(A) study on robust particle filtering in terrain-referenced navigation

Abstract

This dissertation addresses a robust particle sampling strategy in terrain-referenced navigation problem. The study proposes an auxiliary sampled Gaussian mixture proposal distribution particle filter and a method of recursively instantiating multiple particle filter objects at the sigma points of the overall distribution. The proposal distribution of each particle filter stochastically nudges every particle towards the latest measurement, exhibiting a contracting feature of particles. Especially, the multimodal noise characteristic of radar altimeter measurement is remedied via a superposition of mode-associated stochastic nudging. The effect is reinforced by adapting the principle of auxiliary variable sampling.
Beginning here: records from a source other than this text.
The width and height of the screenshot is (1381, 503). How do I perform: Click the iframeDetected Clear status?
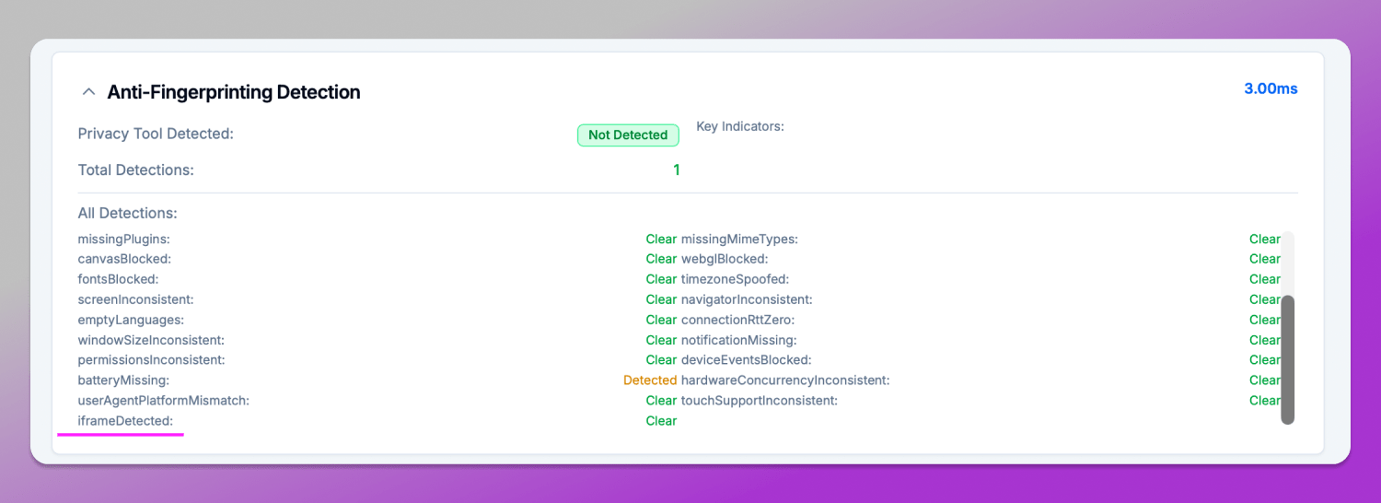[x=661, y=421]
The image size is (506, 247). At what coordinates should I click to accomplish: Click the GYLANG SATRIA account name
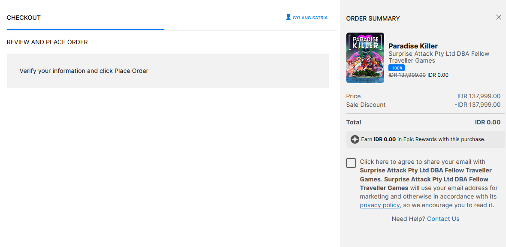point(310,18)
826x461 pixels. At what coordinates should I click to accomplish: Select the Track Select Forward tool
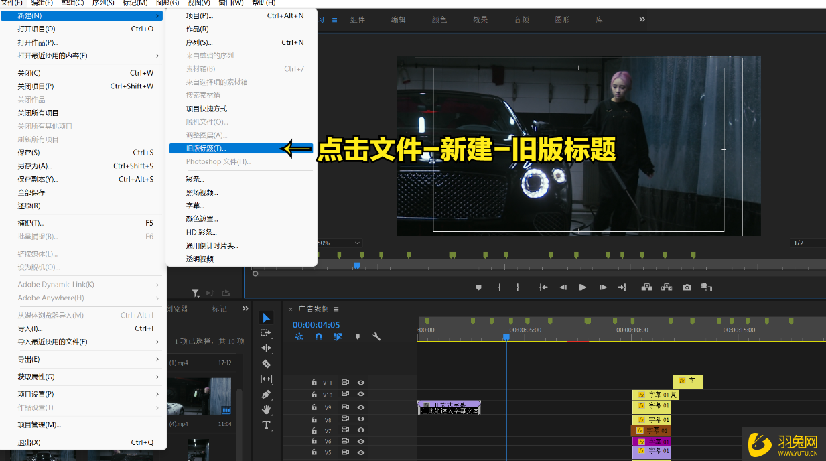(266, 332)
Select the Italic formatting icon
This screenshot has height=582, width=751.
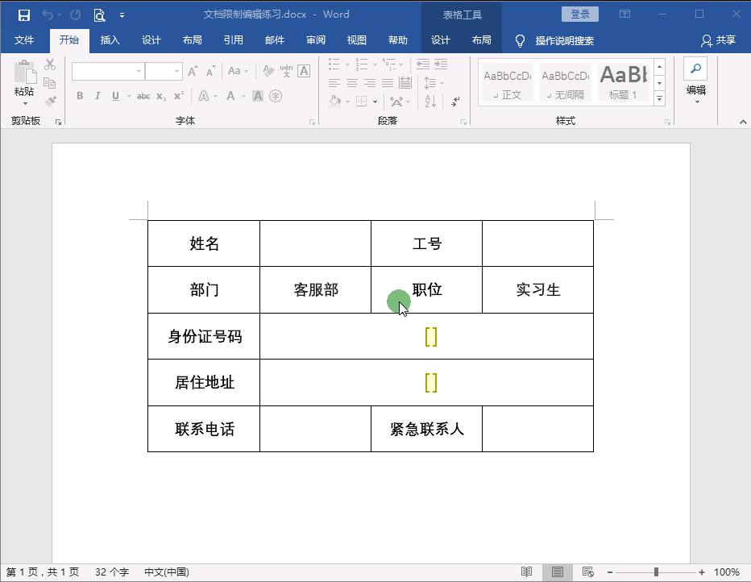click(x=98, y=95)
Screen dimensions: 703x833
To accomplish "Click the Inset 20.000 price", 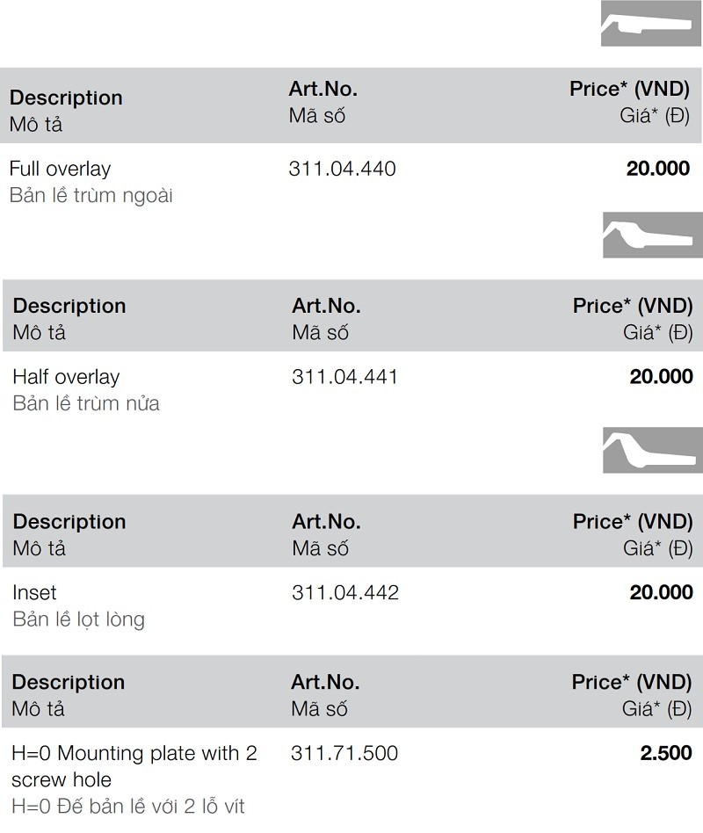I will click(661, 592).
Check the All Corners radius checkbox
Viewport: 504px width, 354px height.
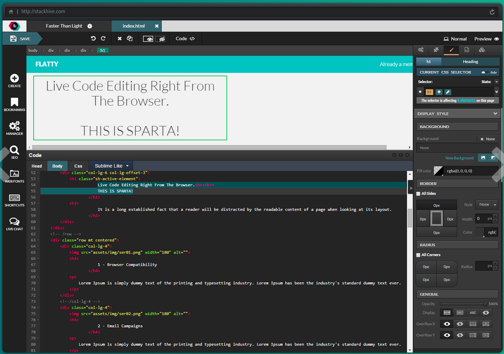point(418,255)
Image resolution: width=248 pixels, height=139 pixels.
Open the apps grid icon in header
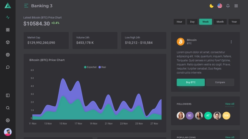point(236,6)
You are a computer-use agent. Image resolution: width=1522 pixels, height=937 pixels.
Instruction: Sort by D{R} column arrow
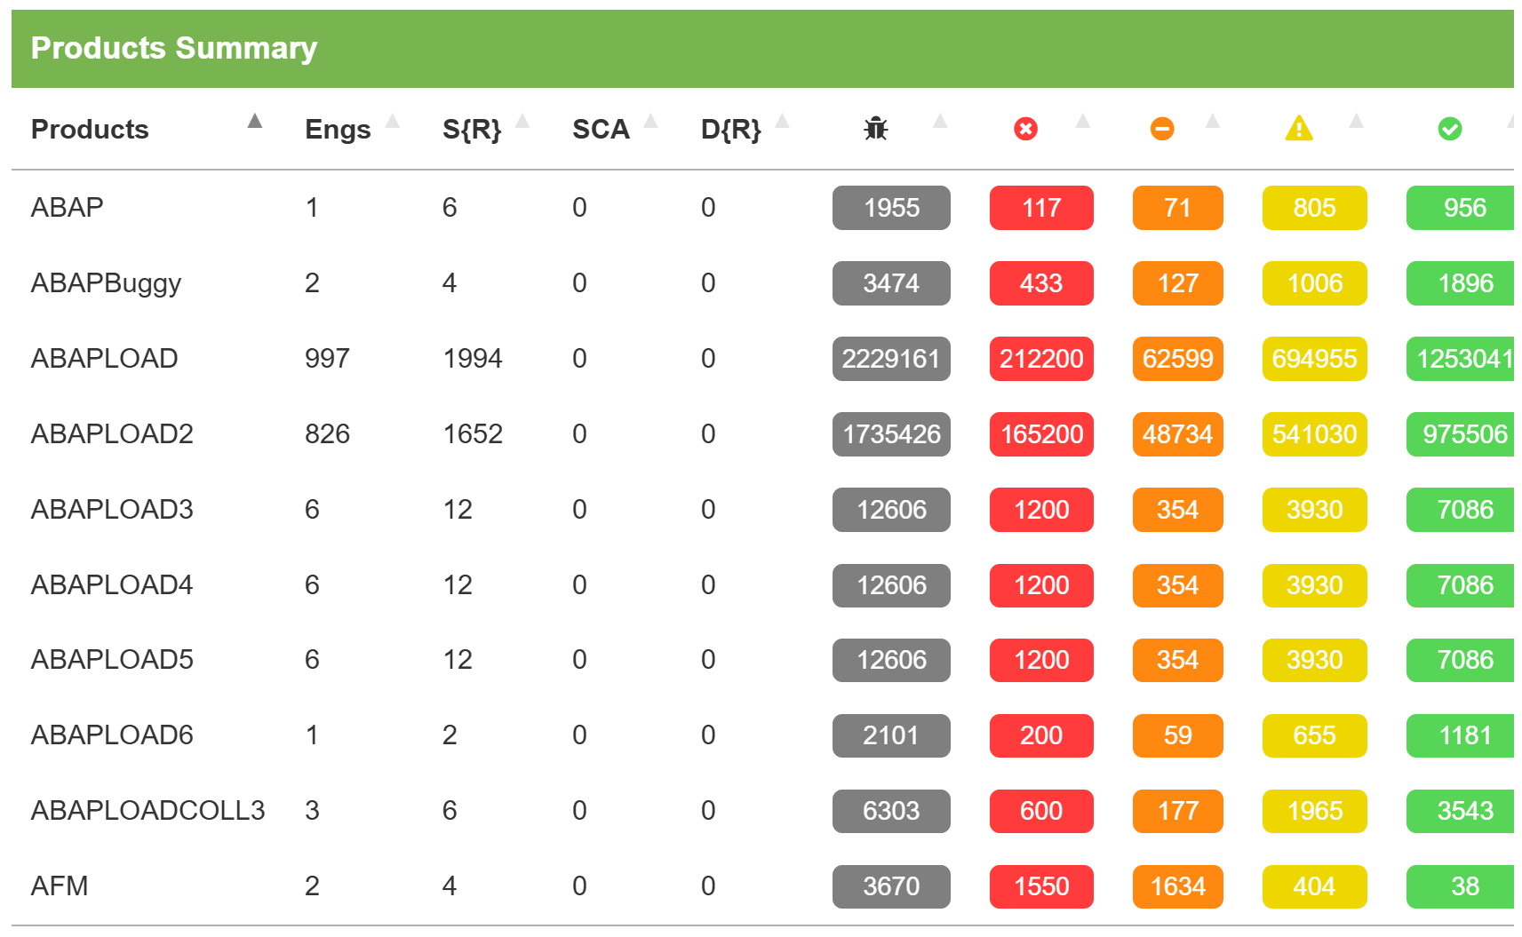[x=783, y=122]
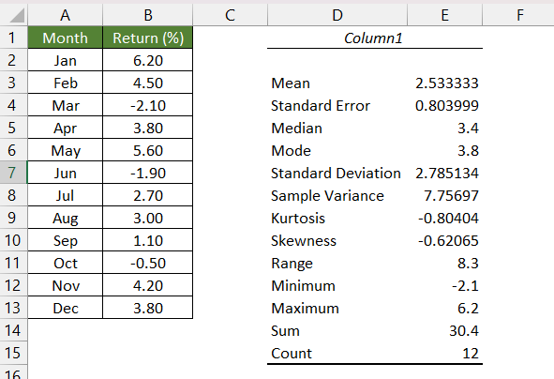Click the Return (%) header cell
The height and width of the screenshot is (379, 554).
pyautogui.click(x=148, y=38)
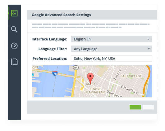Click the Google Advanced Search Settings header
The image size is (165, 131).
(61, 15)
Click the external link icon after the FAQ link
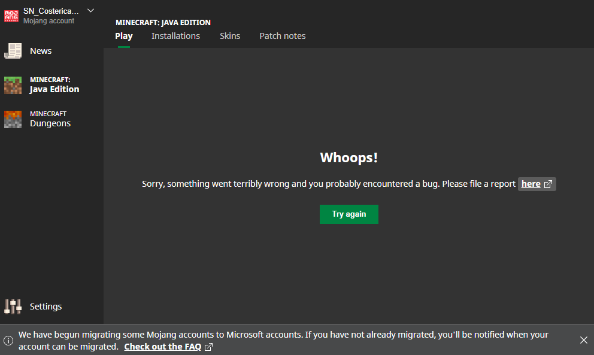This screenshot has height=355, width=594. click(x=208, y=347)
At the same time, operating multiple instances of particle filter at the sigma points force diversify the particle occupation over the state space. Particularly, the moments-preserving mixture transformation of the Gaussian distribution alleviates the ambiguity of determining variance each mixture as well as the use of heuristic parameters required in the general mixture particle filtering. The proposed method, which should be the combination of the two rationales, shows complementary feature via contraction-relaxation mechanism and becomes robust against potential degeneration and impoverishment of the particle filter and against large initial errors. The study focuses on the causes of the degeneration and impoverishment including multimodal measurement noise of terrain sensor, biased feature of the inertial navigation system, and severely nonlinear characteristic of terrain elevation. The extensive numerical experiments carried out in a various test scenarios shows the integrity and robustness of the proposed method.